**What you have to do:**
Every line from the one containing "Click the Answer label under Question 2" to the end of the records below should be returned exactly; pictures are to be dropped.

[Stored entries]
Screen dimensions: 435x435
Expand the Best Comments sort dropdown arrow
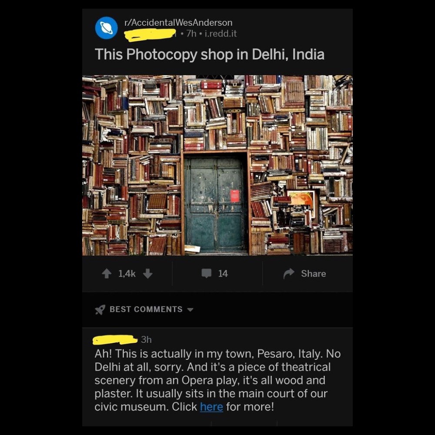click(x=190, y=310)

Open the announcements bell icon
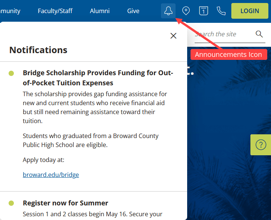[x=168, y=11]
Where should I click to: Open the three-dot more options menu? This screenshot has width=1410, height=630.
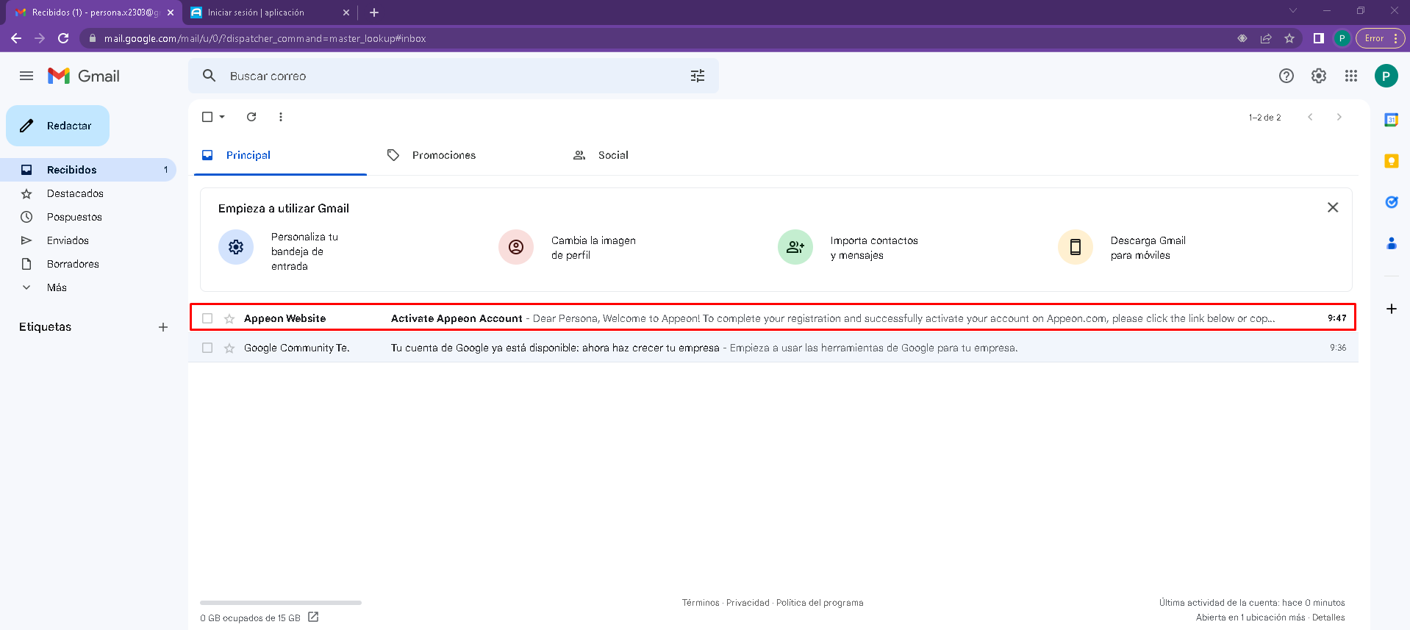(x=280, y=117)
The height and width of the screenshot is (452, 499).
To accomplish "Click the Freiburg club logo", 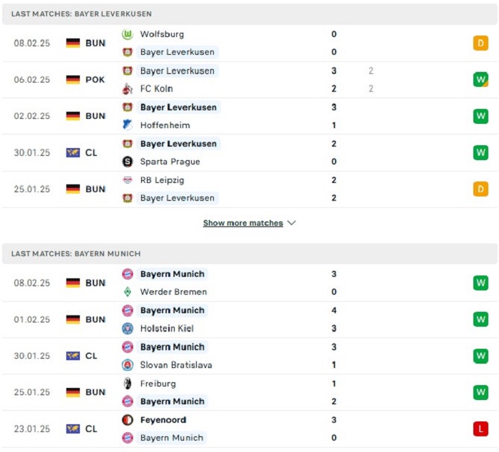I will 128,384.
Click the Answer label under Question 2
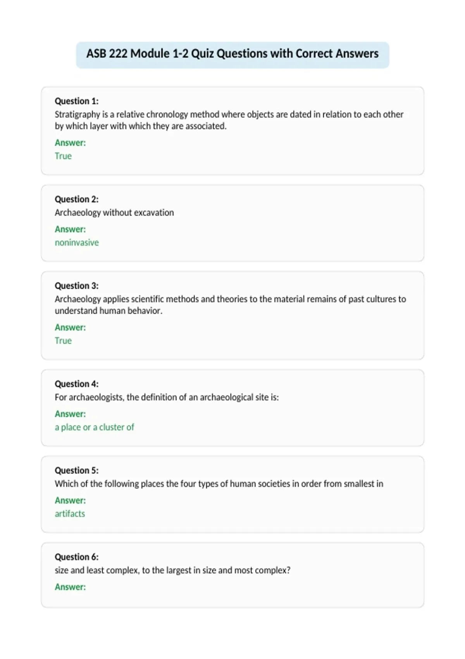This screenshot has width=465, height=659. 70,229

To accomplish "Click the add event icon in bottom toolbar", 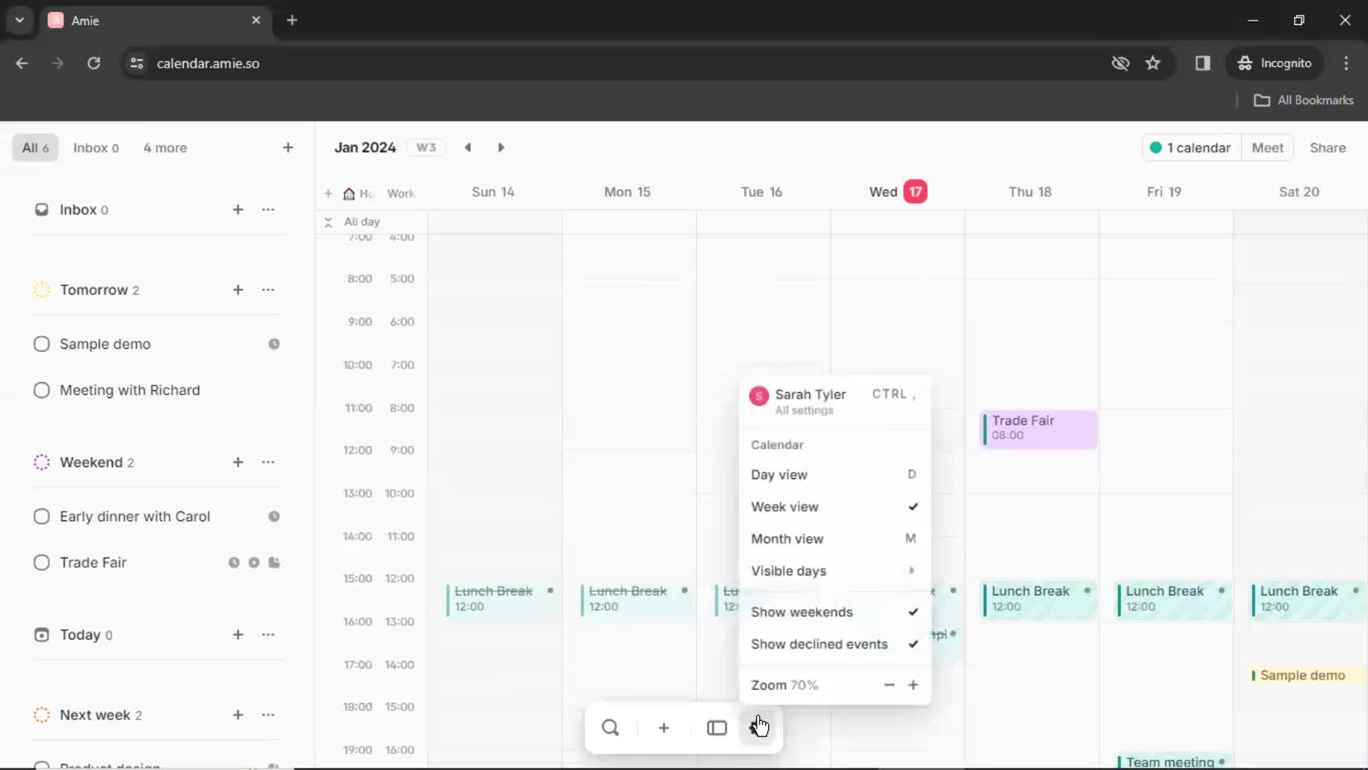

**Response:**
Click the Answer label under Question 2
This screenshot has width=465, height=659. 70,229

To accomplish "Click the add event icon in bottom toolbar", 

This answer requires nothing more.